Bij deze uitbreiding van het begrip van nadruk vervalt het motief, dat het internationaal verbod daarvan strekt om een onzedelijk bedrijf tegen te gaan. Vertalen is, in tegenstelling met nadrukken, een zelfstandige arbeid. De vertaler geeft een nieuwen vorm aan de gedachte, die door de openbaarmaking gemeen goed geworden is. Hij brengt eene nieuwe handelswaarde voort, waaraan de auteur vreemd blijft. Wel bedient hij zich daarbij van de gedachte van den auteur, die trouwens zelf, al is hij nog zoo oorspronkelijk, gewerkt heeft met het geestelijk kapitaal zijner voorgangers; maar dit is beider recht, omdat de gedachte, zoodra daaraan uiting gegeven is, tot het publiek domein behoort. De auteur lijdt door de vertaling geen verlies; ook daarom niet, omdat zij zijne gedachte helpt verbreiden in kringen, die er anders vreemd aan zouden zijn gebleven, en langs dien weg zelfs het debiet van het oorspronkelijk werk kan bevorderen. Het algemeen belang, hoe breed
| |
| |
ook opgevat, kan derhalve nooit geacht worden internationale toekenning van een uitsluitend vertalingsrecht te eischen. Ook de heer De Savornin Lohman, die een rechtsgrond voor het auteursrecht meent te vinden in de beginselen, dat de arbeider recht heeft op het loon van zijn arbeid, en dat ieder, die zich zonder grond met een anders loon verrijkt, verplicht is tot teruggave - ook deze rechtsgeleerde is van oordeel, dat de auteur geen recht heeft om te deelen in den prijs, die betaald wordt voor een vertaalwerk.

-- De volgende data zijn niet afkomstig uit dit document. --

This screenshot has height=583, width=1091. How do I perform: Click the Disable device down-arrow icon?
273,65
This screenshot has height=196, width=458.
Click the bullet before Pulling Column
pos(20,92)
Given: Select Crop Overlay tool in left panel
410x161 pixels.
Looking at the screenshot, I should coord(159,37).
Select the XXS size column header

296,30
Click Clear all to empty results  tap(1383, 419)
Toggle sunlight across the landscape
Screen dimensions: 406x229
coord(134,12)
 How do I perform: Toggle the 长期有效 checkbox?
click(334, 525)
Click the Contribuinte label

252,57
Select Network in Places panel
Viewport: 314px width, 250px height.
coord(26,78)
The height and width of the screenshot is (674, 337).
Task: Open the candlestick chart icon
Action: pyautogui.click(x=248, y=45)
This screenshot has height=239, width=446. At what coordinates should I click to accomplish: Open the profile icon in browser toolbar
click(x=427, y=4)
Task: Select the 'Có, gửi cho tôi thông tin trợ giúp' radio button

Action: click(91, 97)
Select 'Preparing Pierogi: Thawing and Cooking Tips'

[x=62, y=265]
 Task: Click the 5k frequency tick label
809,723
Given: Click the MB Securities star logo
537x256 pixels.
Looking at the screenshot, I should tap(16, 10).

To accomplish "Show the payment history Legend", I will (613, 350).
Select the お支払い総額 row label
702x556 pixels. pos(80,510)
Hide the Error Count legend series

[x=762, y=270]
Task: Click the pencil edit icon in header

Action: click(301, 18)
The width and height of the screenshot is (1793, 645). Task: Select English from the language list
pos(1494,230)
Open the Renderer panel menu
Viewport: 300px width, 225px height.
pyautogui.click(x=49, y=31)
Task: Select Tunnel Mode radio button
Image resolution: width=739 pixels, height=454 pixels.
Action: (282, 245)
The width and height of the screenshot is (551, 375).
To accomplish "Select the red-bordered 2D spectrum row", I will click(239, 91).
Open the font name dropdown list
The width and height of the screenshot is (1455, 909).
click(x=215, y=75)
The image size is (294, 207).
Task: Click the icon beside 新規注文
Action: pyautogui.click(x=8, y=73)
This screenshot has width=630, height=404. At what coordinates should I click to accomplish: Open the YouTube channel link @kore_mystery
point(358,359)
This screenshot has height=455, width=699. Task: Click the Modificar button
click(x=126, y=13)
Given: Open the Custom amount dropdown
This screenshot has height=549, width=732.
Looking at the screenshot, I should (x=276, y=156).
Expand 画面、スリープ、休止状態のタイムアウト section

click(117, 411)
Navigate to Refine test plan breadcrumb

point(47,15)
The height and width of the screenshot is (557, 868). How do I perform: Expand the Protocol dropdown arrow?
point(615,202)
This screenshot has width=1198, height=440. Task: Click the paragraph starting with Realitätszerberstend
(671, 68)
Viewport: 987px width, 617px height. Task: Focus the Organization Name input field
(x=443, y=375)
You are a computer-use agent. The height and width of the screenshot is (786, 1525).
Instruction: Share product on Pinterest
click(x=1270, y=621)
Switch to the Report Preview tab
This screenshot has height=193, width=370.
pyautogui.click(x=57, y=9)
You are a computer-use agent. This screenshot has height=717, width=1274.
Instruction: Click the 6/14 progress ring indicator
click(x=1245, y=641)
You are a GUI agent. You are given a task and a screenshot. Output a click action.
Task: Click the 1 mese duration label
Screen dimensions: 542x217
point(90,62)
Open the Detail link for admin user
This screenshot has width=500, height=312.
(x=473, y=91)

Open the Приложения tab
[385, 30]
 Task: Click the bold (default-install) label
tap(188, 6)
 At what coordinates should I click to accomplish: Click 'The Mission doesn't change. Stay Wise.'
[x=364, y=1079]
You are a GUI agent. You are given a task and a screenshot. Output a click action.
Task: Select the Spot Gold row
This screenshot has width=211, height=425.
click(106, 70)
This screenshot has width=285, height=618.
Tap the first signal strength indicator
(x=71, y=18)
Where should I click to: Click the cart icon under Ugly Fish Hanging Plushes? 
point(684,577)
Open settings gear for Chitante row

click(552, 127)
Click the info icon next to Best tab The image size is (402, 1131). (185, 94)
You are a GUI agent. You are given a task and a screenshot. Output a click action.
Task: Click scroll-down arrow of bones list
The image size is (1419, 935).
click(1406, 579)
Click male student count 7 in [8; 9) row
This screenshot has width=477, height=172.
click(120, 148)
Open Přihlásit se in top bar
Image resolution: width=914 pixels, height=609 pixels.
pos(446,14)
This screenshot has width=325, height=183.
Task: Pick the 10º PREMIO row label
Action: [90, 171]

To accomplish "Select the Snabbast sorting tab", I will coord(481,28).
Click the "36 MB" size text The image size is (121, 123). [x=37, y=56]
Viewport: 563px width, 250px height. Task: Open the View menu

De volksovertuiging hier te lande, die het werktuiglijk nadrukken van een boek als eene onzedelijke daad veroordeelt, ziet dan ook in het bewerken en uitgeven eener vertaling uit eene vreemde taal niets, dat den toets der zedelijkheid niet zou verdragen. Kan dit verwondering wekken? Men herinnere zich hoe bij de eerste proeve eener algemeene nederlandsche regeling van het auteursrecht, bij de publicatie van het staatsbewind der bataafsche republiek van 3 Juni 1803, aan den vertaler van in het buitenland verschenen werken, naast een voortdurend uitsluitend recht van uitgave zijner eigen vertaling, gedurende drie jaren zelfs een prioriteitsrecht werd toegekend voor de vertaling in dezelfde taal. Voorzeker hebben de begrippen op dit gebied sedert dien tijd groote wijziging ondergaan. Maar dat zich in een land als Nederland, met eene eigen, weinig verspreide taal, ooit eene volksovertuiging zal vestigen, dat het uitgeven eener vertaling uit eene vreemde taal een onzedelijk bedrijf is, mag toch op goede gronden worden betwijfeld.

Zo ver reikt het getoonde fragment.